I couldn’t believe what I was hearing in the National Weather Service forecast. I don’t recall that I had ever heard the word, “blizzard,” associated with a forecast in the Midwest. To me, that was a weather event that happened in Nebraska, Wyoming, Colorado, or Montana, but not the good ole’ Midwest.

It was the evening of Jan. 25, 1978, and we were living in a rural area of north central Illinois at the time. I was pastoring a church located in the open farmland 30 miles south of Peoria. We lived on a country road that was a mile off of a more prominent country road that was several miles away from the nearest state highway.

We had already toughed it through heavy snowstorms in 1977. A heavy blanket of snow was on the ground at the time of the blizzard warning. I couldn’t imagine what would happen if the predicted heavy snow and strong winds materialized, in addition to what was already there.

It didn’t take long to find out. By midnight, the winds were roaring around our little house and finding their way into every crack and cranny in our home. I peaked out the window and could see no farther than the mailbox in front of our home. We huddled in our chilly home and listened to the monstrous roar of the sycamore trees surrounding our house until daylight finally came.

The sight of drifts spiraling toward the roof of our church, covering our picnic table, and burying our cars was something I will never forget. And the roaring winds and blowing snow continued with reports of wind chills as low as -70 degrees. It was the infamous “Blizzard of ‘78,” an occurrence that anyone living then and now can tell tales about.

About mid-morning of that day, there was a desperate knock at our back door. I rushed to the door and discovered the frozen form of a lady who informed us that her husband and child were stuck in a car just down the road. Apparently they had panicked and tried to drive to her mother’s house in town, unaware of the impossible monstrosity occurring around them.

I bundled up and assisted the husband and child in to our home. The journey from the car to the house, I was against the wind and experienced bright red spots in front of my eyes as we gasped for air on our way to shelter. For the next several days, they hunkered in with us (Joyce and Julie). We played board games; Joyce and the lady cooked delicious meals, and we quickly warmed up to each other in the old pioneer spirit.

Adding drama to the experience was the fact that we were less than two weeks away from the birth of our second child, Sandi. I called our doctor and asked what I would do if “something would happen” and Sandi would decided to come early while we were snowed in.

“Call me and I’ll give instructions over the phone how to deliver a child,” she replied.

I nearly passed out from the shock of her statement.

Several days later, we heard one of the most tremendous sounds of the time, that of an end loader rumbling down the road and breaking trail through the 10-foot drifts that sat around us like a fortress in the midst of the prairies.

I still recall the “cave” that carved from our home to the major road a mile away. In order to get out, we were forced to drive to the opening of the “one mile cave,” check to see if another car was attempting to get through, and bravely advance. If another car was at either end, courtesy and common sensed demanded that the other car wait until the other passed before adventuring into the plowed out drifts.
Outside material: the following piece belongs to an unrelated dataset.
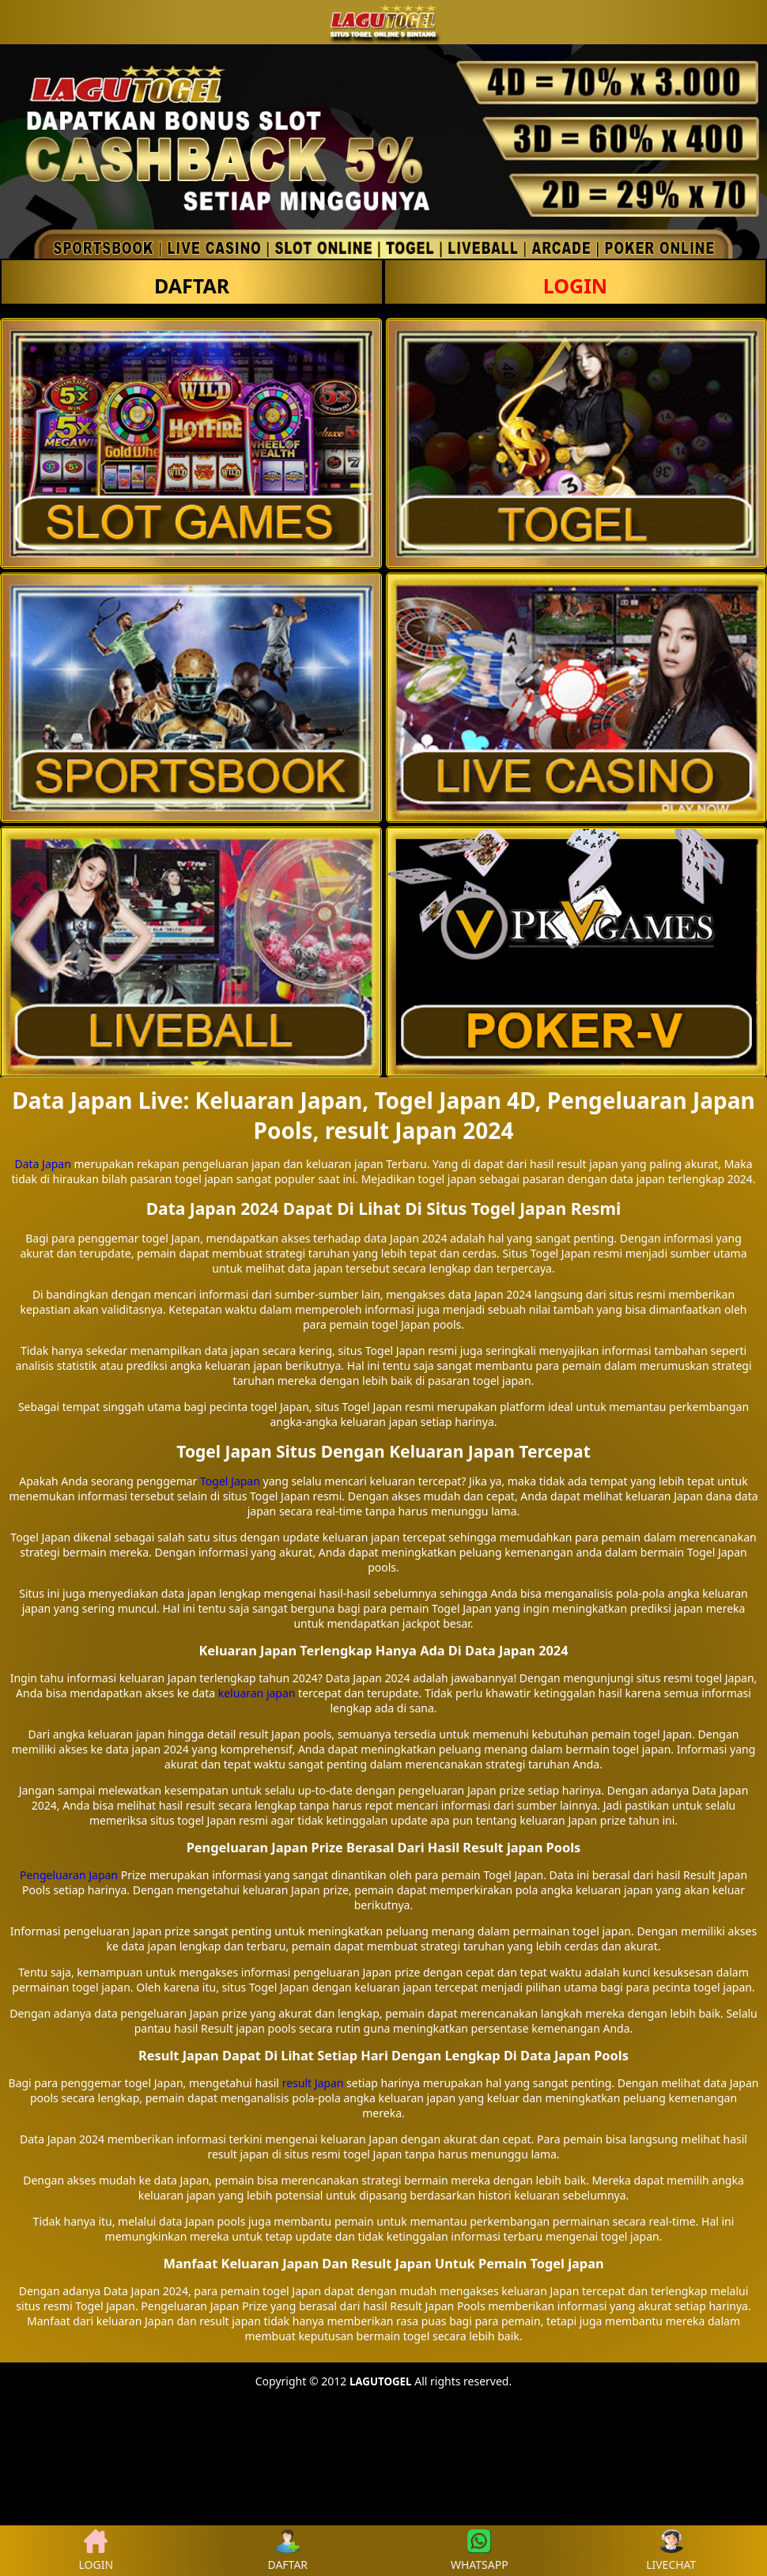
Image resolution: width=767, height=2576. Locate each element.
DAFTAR (191, 285)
That was 41 years ago this week. Anyone that remembers the event has a story, and no doubt, there will be certain reminders this week that might jog old tales that will make the survivors sound like the “old-timers” that used to talk about the blizzards they walked through on the way to the one-room school.
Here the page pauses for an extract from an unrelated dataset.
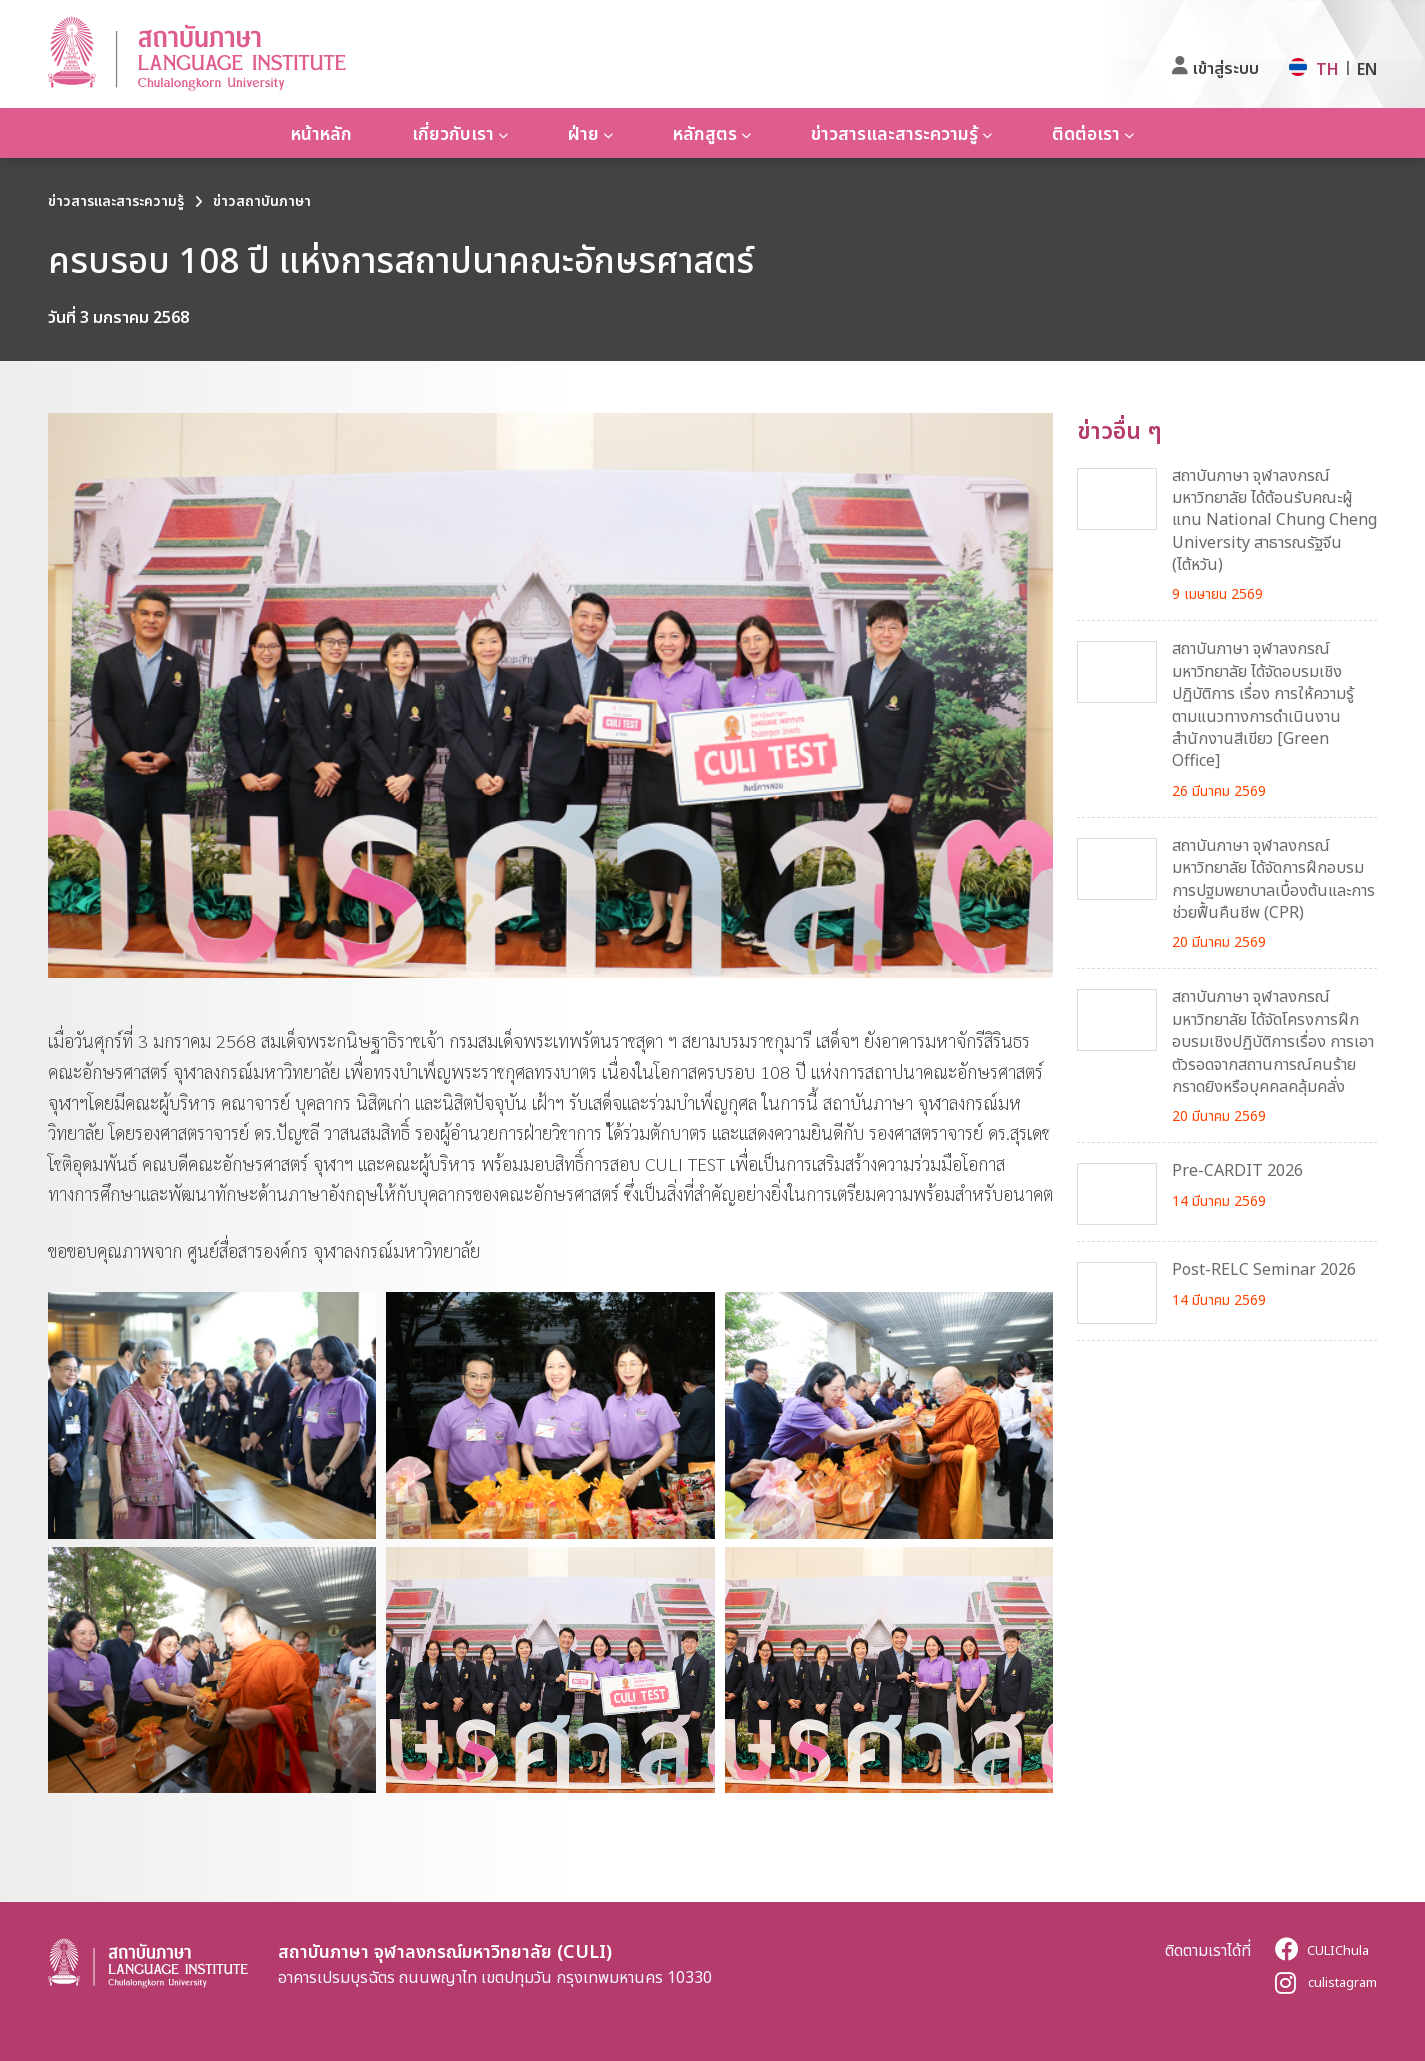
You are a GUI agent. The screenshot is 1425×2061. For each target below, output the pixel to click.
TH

In the midst of the inconveniences of the time, one thing is certain. Everyone stopped what they were doing, relied on each other to dig out, and focused on the common bond of humanity rather than the demands of “normal life” around them.

As infallible as we may think that life is, things like blizzards, storms and disasters can remind us of our mortality and our need for each other. It’s that aspect, more than anything else, than I remember about the Great Blizzard of 1978.